Directions: Filter the entries that follow, copying every line in which the word "computer" appears.

(Pixel coordinate grounding data)
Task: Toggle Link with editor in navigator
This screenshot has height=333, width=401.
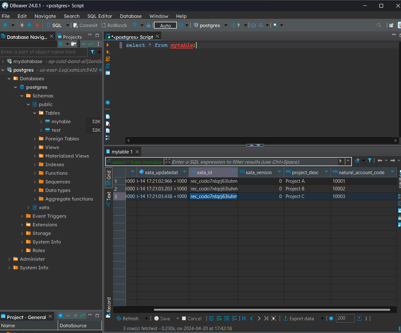Action: (91, 44)
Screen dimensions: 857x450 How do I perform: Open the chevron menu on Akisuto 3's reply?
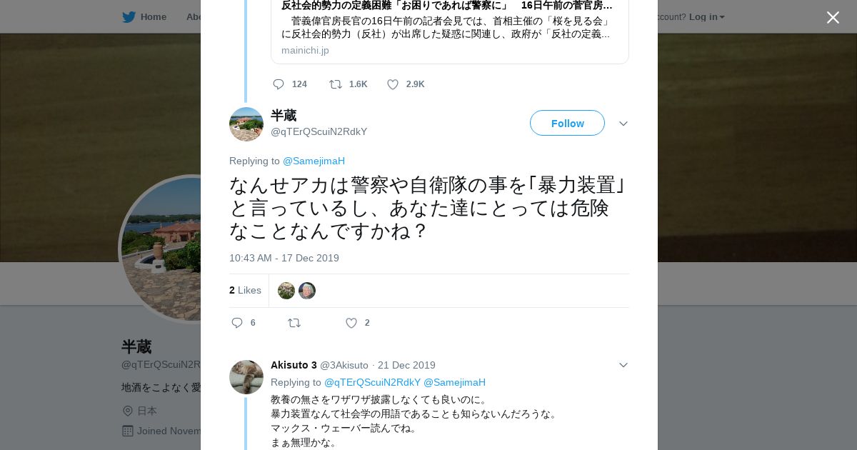click(x=623, y=365)
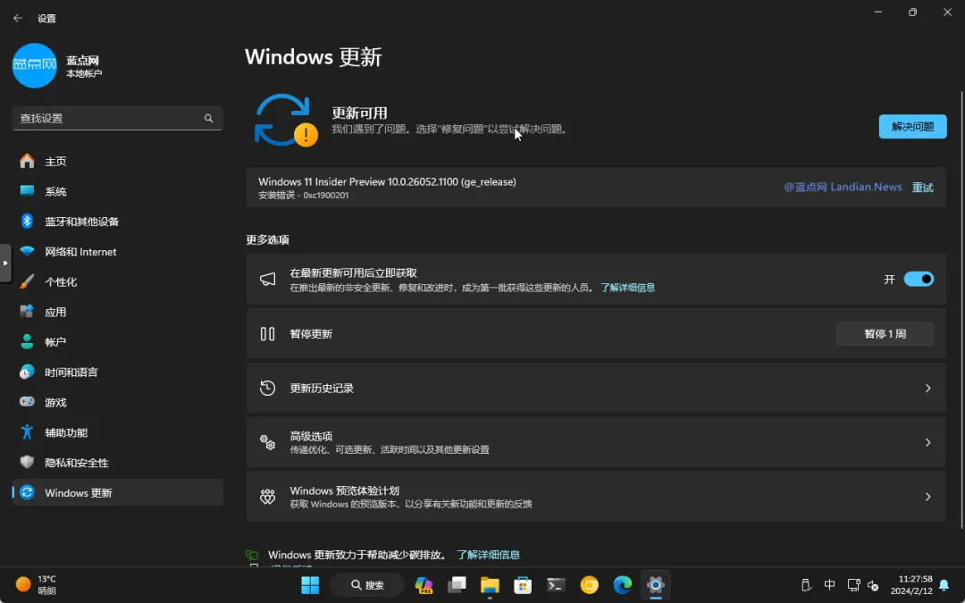Click 暂停1周 to pause updates

(x=885, y=333)
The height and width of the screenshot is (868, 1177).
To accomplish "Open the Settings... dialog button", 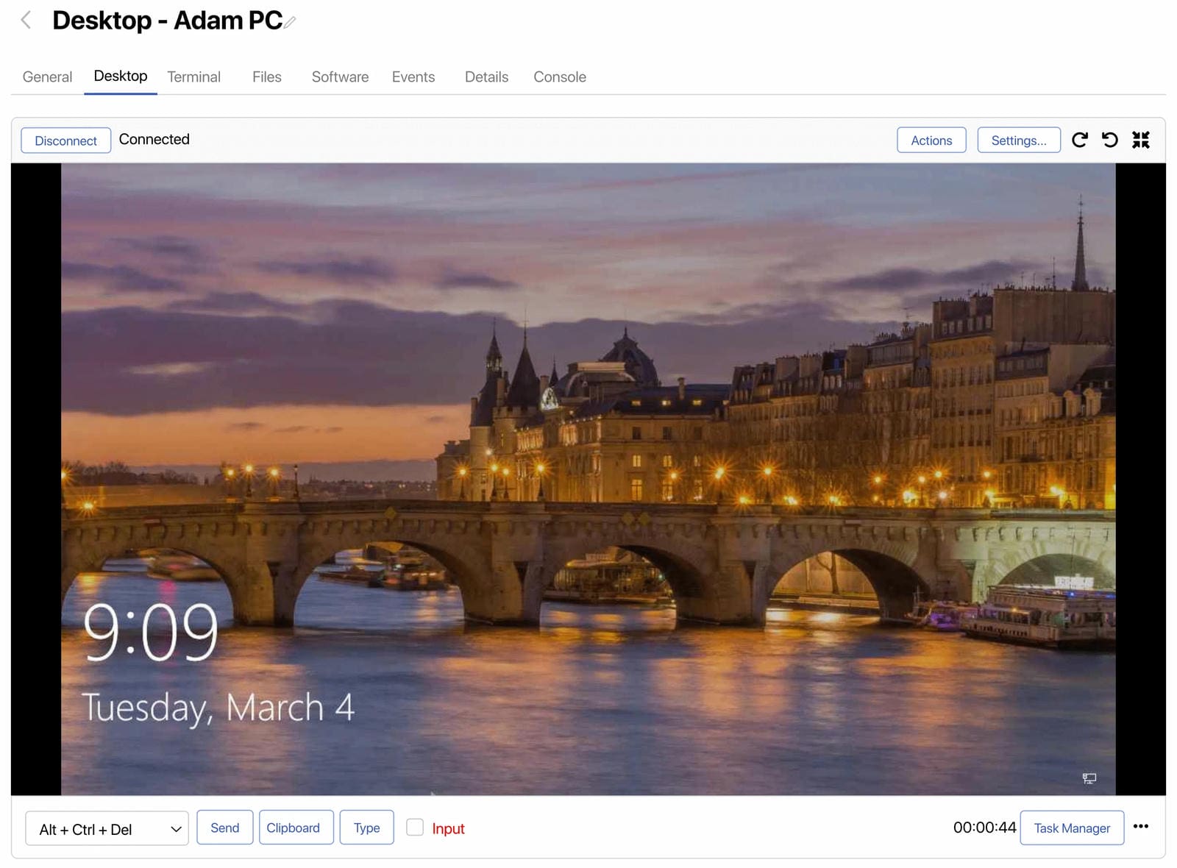I will [1018, 140].
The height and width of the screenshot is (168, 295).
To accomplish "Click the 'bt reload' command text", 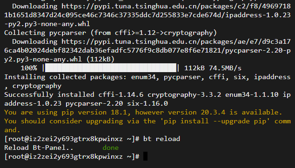I will [161, 139].
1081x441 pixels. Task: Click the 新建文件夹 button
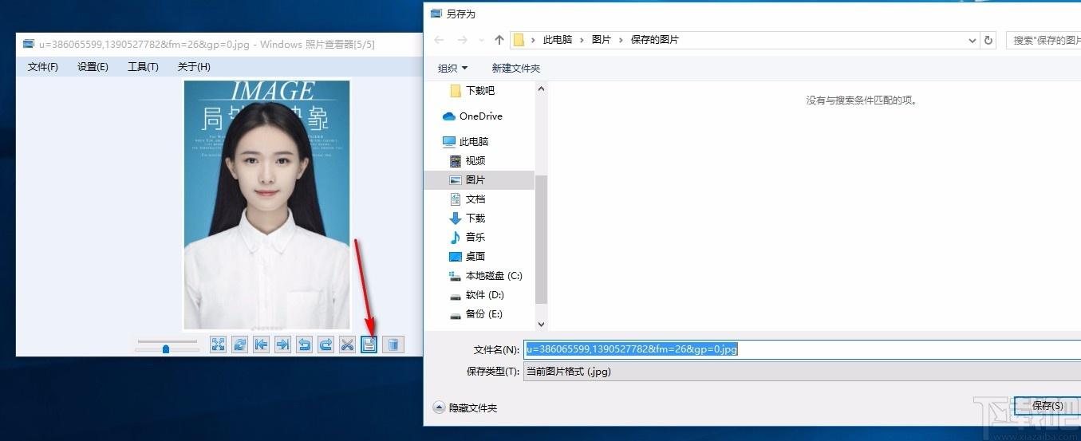(516, 69)
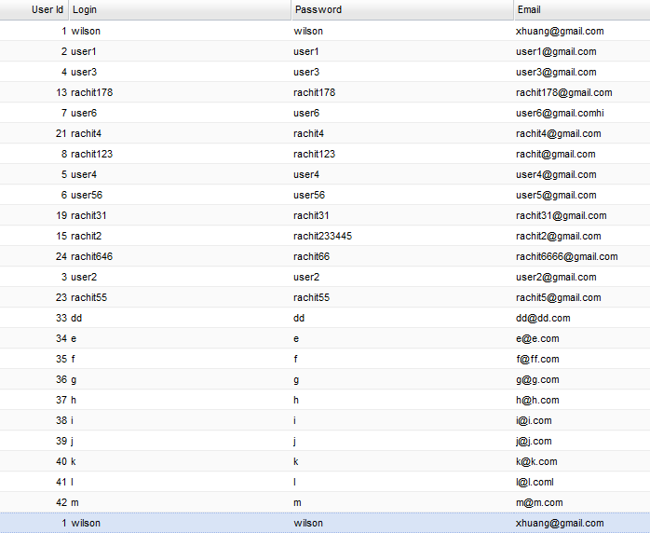The width and height of the screenshot is (650, 533).
Task: Select email rachit@gmail.com
Action: click(x=555, y=154)
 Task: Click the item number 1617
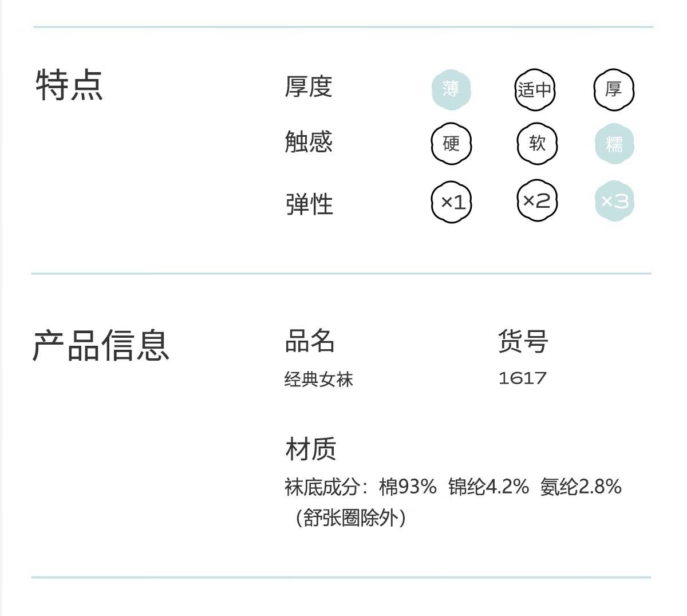522,378
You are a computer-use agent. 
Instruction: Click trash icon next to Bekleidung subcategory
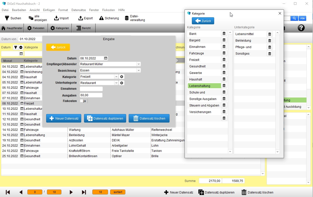pos(270,41)
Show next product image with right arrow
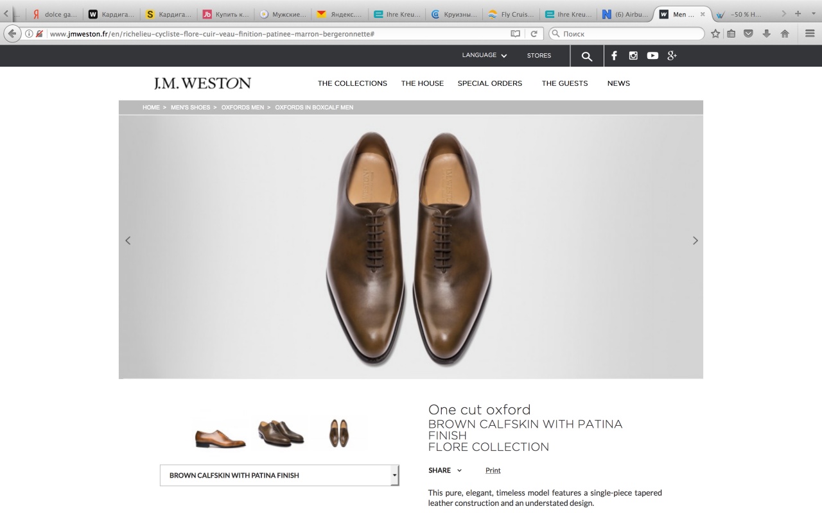822x513 pixels. point(695,240)
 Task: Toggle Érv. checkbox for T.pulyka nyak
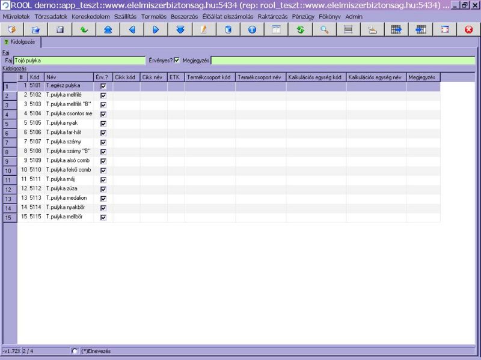(103, 124)
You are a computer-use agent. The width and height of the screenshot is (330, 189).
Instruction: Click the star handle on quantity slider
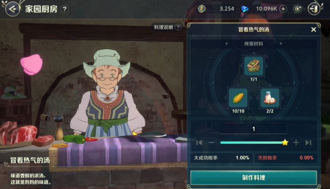pos(285,143)
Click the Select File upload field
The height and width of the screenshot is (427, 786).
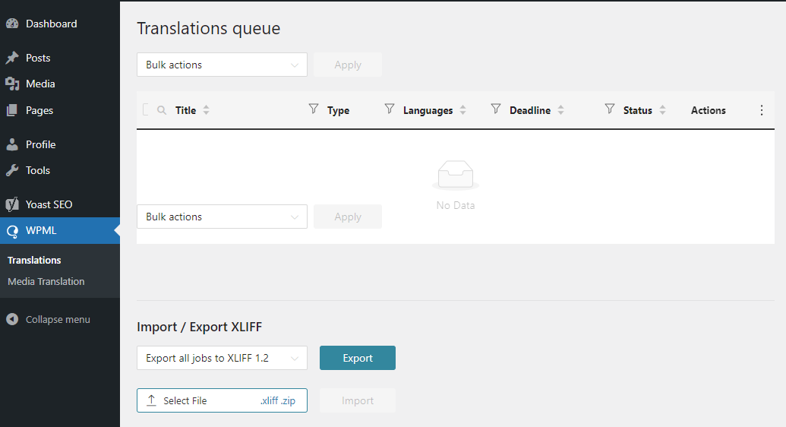pyautogui.click(x=222, y=400)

Finished task:
You are a computer-use agent. 
You are a computer-use agent. The width and height of the screenshot is (330, 189).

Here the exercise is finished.